The Nursing and Midwifery Council is to propose slightly easing the requirements for overseas nurses and midwives taking the International English Language Test System (IELTS).
The move is the latest by the regulator in response to concerns that its language testing regiment was unnecessarily difficult and delaying overseas nurses from joining the register. “The change proposed would increase flexibility for highly skilled professionals coming to the UK without compromising safety”
Under the latest proposal, nurses and midwives will still be required to continue to achieve a minimum overall level of 7 in the IELTS test. However, in future, a level 6.5 in writing would be accepted alongside a level 7 in reading, listening and speaking.
The NMC said it had consulted widely with stakeholders and heard that, despite being able to communicate to a high level in English, many nurses and midwives taking the IELTS test were just missing out on achieving a level 7. This proposed change is one of a number of improvements the NMC is making to its overseas processes, as part of its “extensive review of international registration”, said the regulator.
The NMC’s council will consider the proposals on changing the IELTS requirements at its meeting on 28 November 2018. Previously, the NMC had bowed to similar pressure and, since this time last year, allowed the Occupational English Test to start being used as an alternative to IELTS.
Emma Broadbent, director of registration and revalidation at the NMC, said: “Nurses and midwives from outside the UK are a vital part of our workforce, without them the health and care system as we know it simply wouldn’t exist. “We absolutely recognise that good communication is essential to safer, better care and people can be assured that only those who can communicate to a high standard in English will be able to join our register,” she said.
“We also recognise the current workforce is under significant pressure and the number of vacancies are well documented,” said Broadbent.

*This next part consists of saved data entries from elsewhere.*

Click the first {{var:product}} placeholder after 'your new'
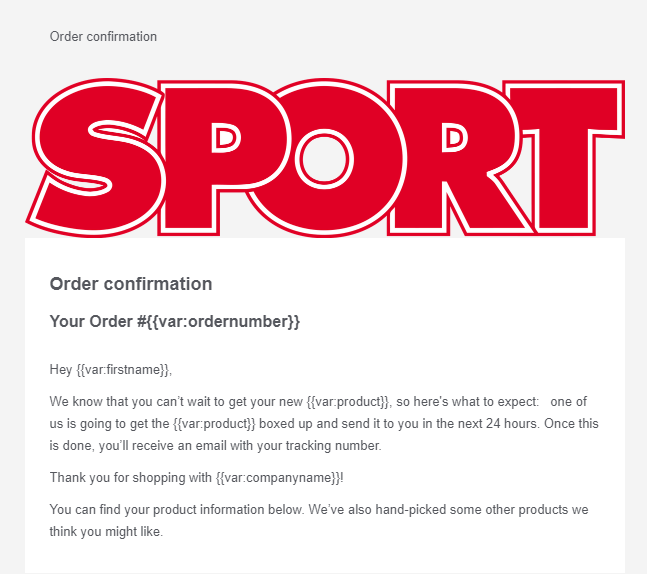 click(x=347, y=402)
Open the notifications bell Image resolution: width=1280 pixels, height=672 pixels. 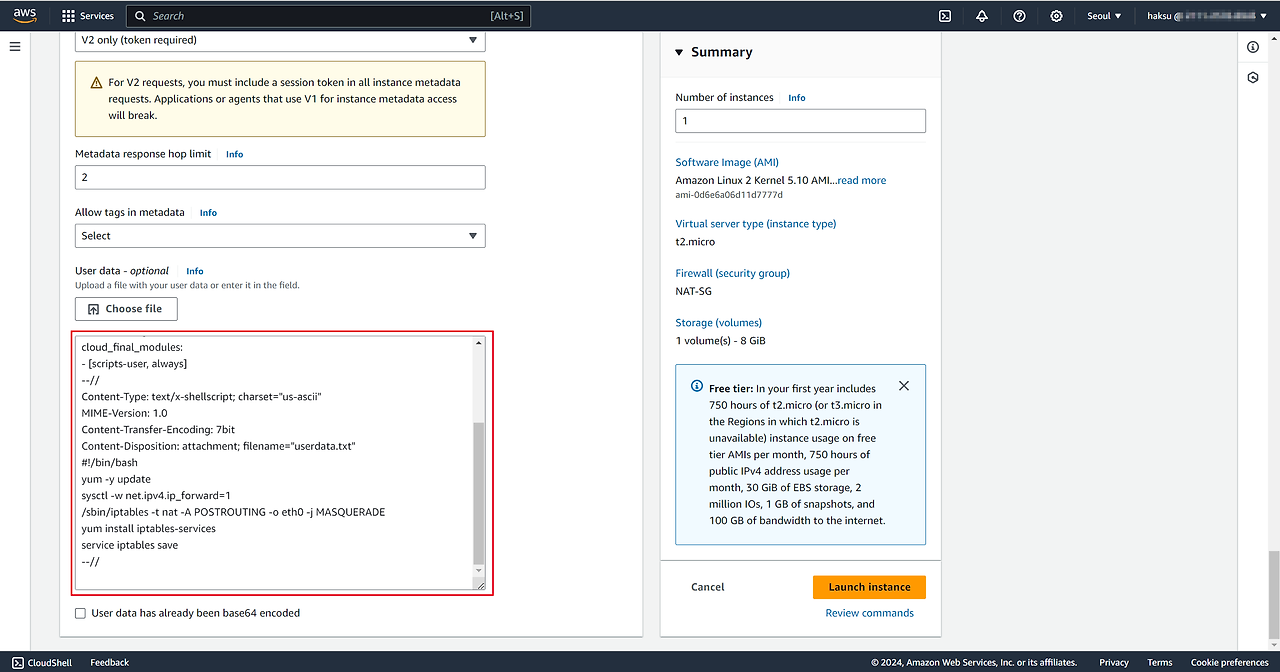[x=982, y=16]

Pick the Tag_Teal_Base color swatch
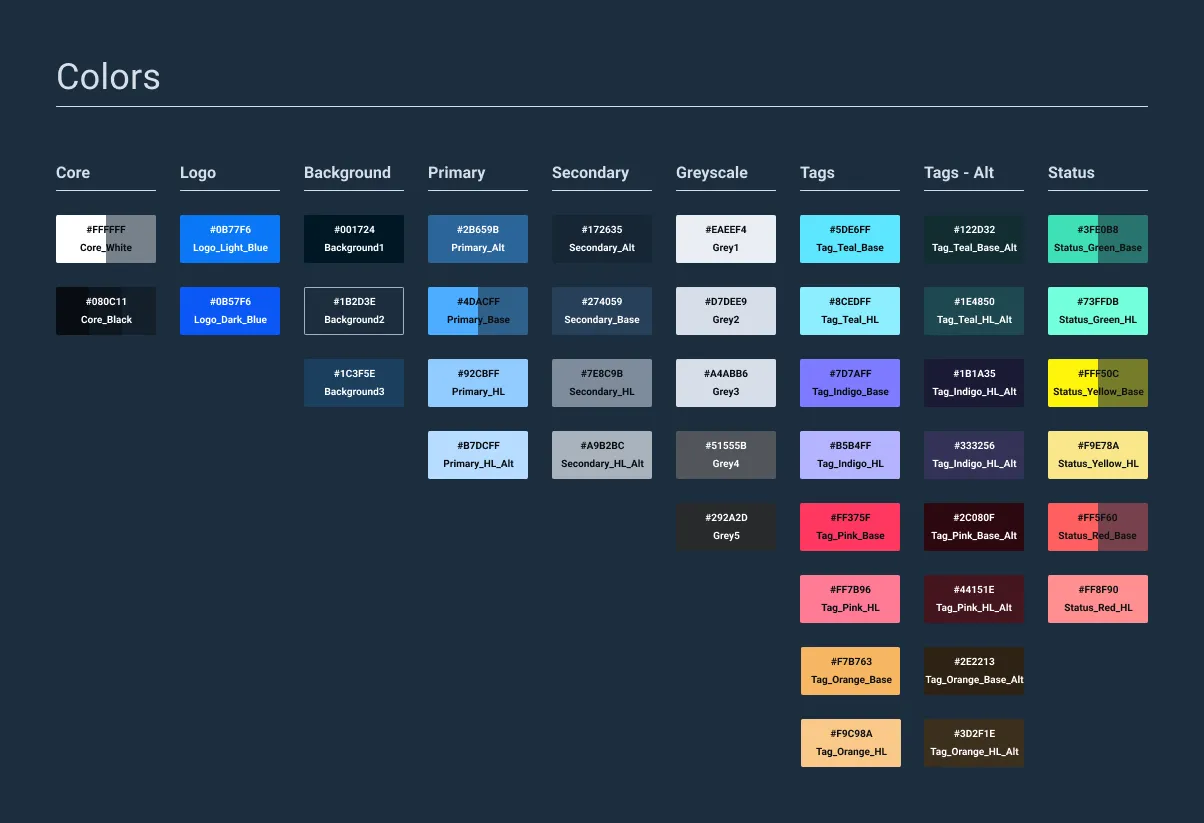click(x=850, y=238)
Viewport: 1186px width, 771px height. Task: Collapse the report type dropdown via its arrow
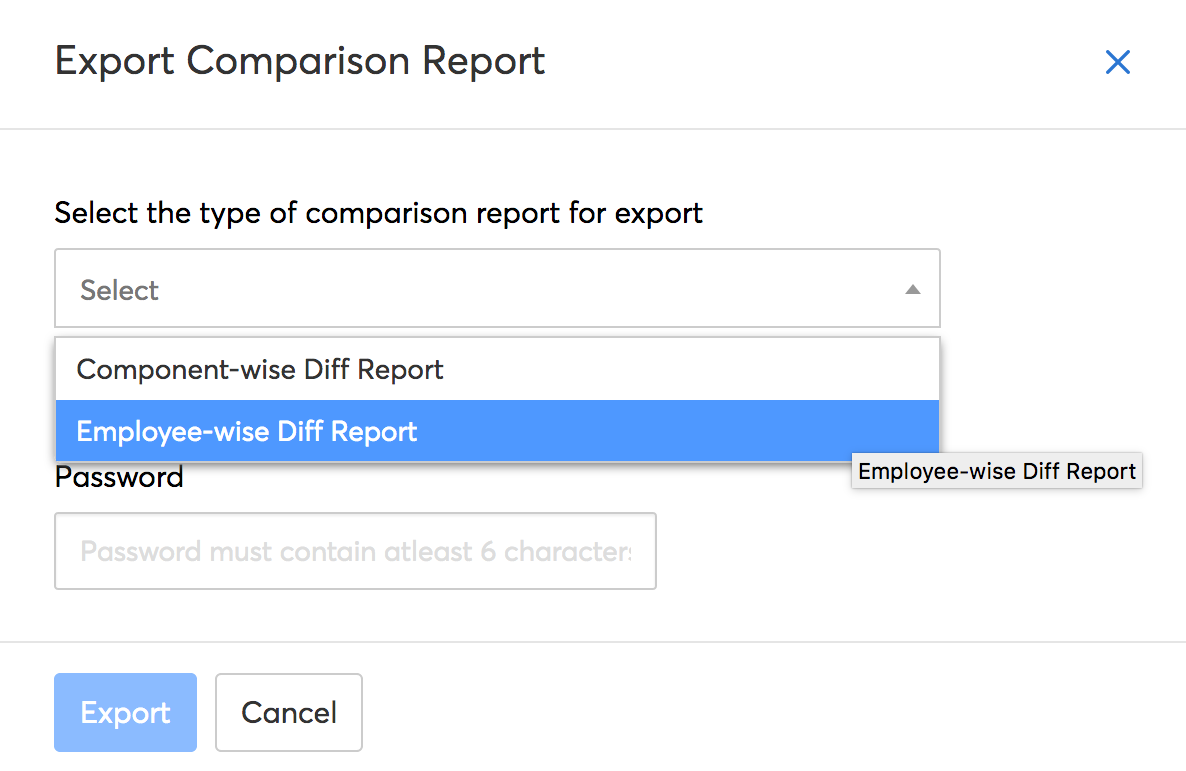[x=912, y=288]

She added: “The change proposed would increase flexibility for highly skilled professionals coming to the UK without compromising safety.”

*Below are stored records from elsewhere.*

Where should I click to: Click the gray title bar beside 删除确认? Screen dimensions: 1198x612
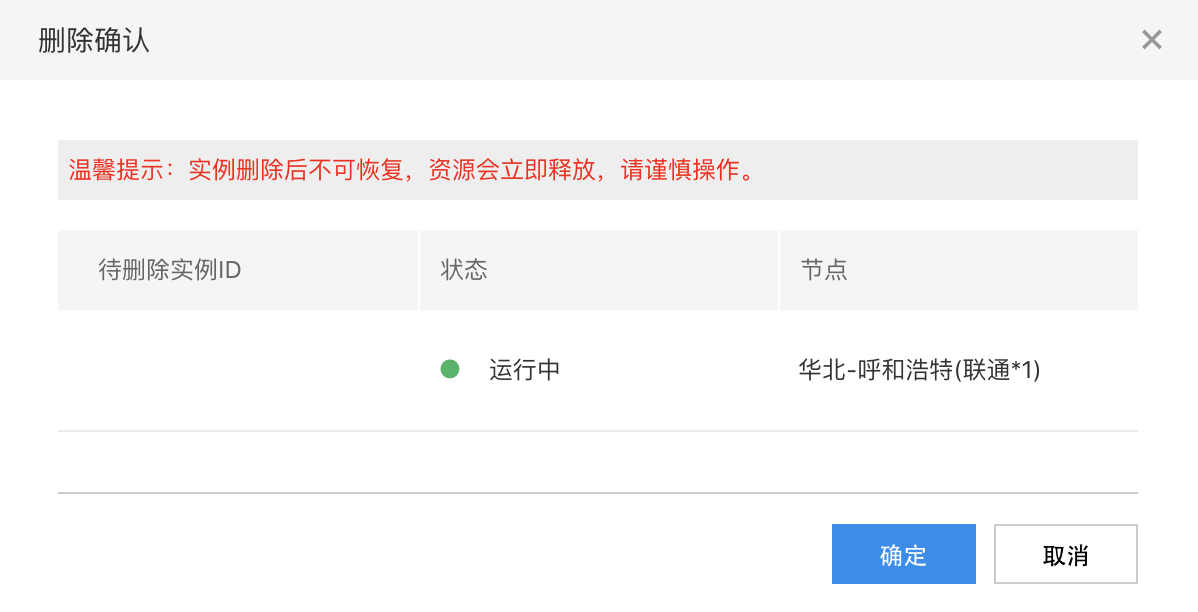(642, 40)
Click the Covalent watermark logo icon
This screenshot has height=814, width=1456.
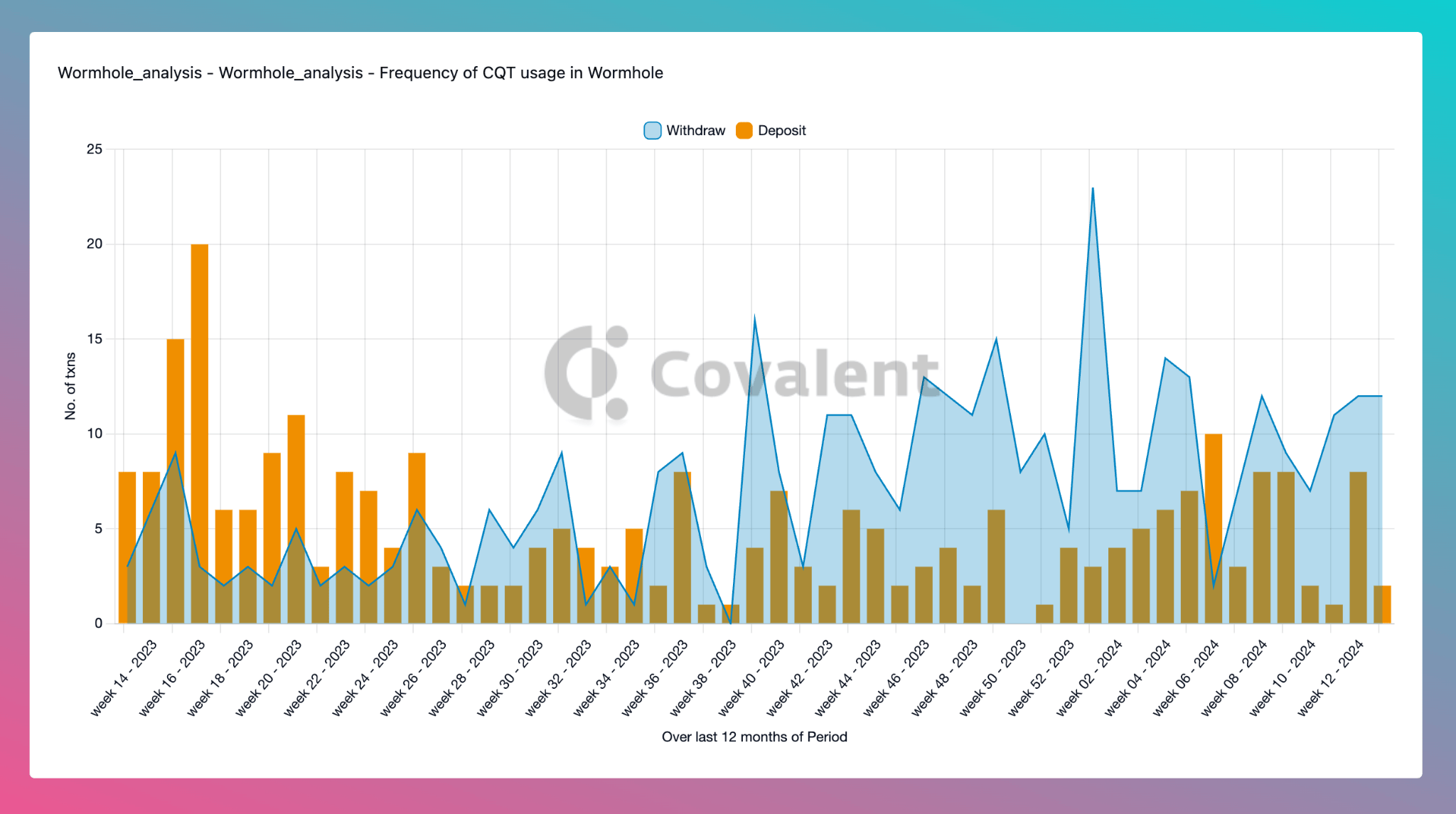click(x=587, y=373)
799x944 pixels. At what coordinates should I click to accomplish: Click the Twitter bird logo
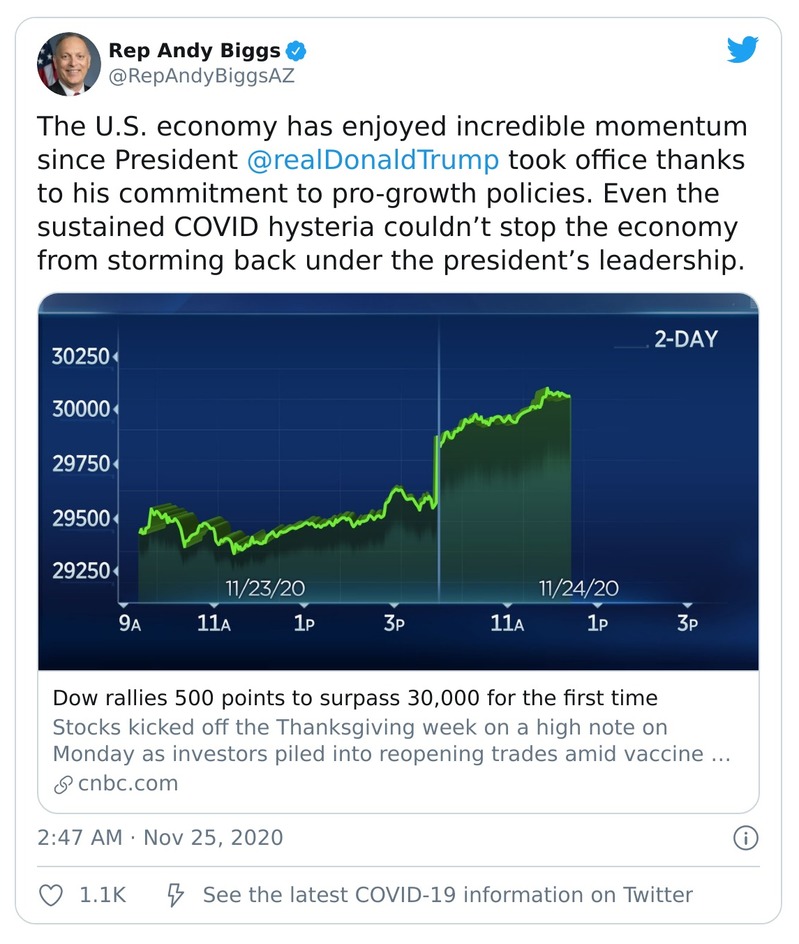pos(742,50)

The proposed change has already been welcomed by organisations linked to the health service workforce. Danny Mortimer, chief executive of representative body NHS Employers, said: “Good communication between nurses, midwives and patients is of paramount importance to the safety and care of patients.
“We are really pleased that the NMC continues to carefully progress reforms to the system of language testing, and believe these recommendations balance the need to protect the public with improved access for much needed nursing talent,” he said. The move was also backed by Professor Lisa Bayliss-Pratt, chief nurse at Health Education England, the government arms’-length body responsible for NHS workforce planning and training.
She said her organisation was “working closely” with the NMC to ensure international nursing graduates wanting to work in the NHS can “provide the safest, highest quality healthcare”. “HEE welcomes this announcement and will continue to support the NMC in ensuring the highest possible standards are achieved by the NHS workforce,” she said.
Amber Jabbal, head of policy at NHS Providers,said: “We welcome the findings and the proposed changes to the IELTS set out today by the NMC. “Trusts have been concerned that the writing element of English language testing for nurses has been a barrier to securing the right level of the talented international nursing workforce that the NHS needs,” she said.
“Trusts will therefore welcome the proposal to adjust the standards threshold to 6.5 for writing while retaining the requirement for an average of 7 across all four testing areas – writing, reading, speaking and listening – to ensure we maintain standards,” said Ms Jabbal. She added: “It is right that the NMC has reviewed the system and set out these proposals to ensure it remains fit for purpose.”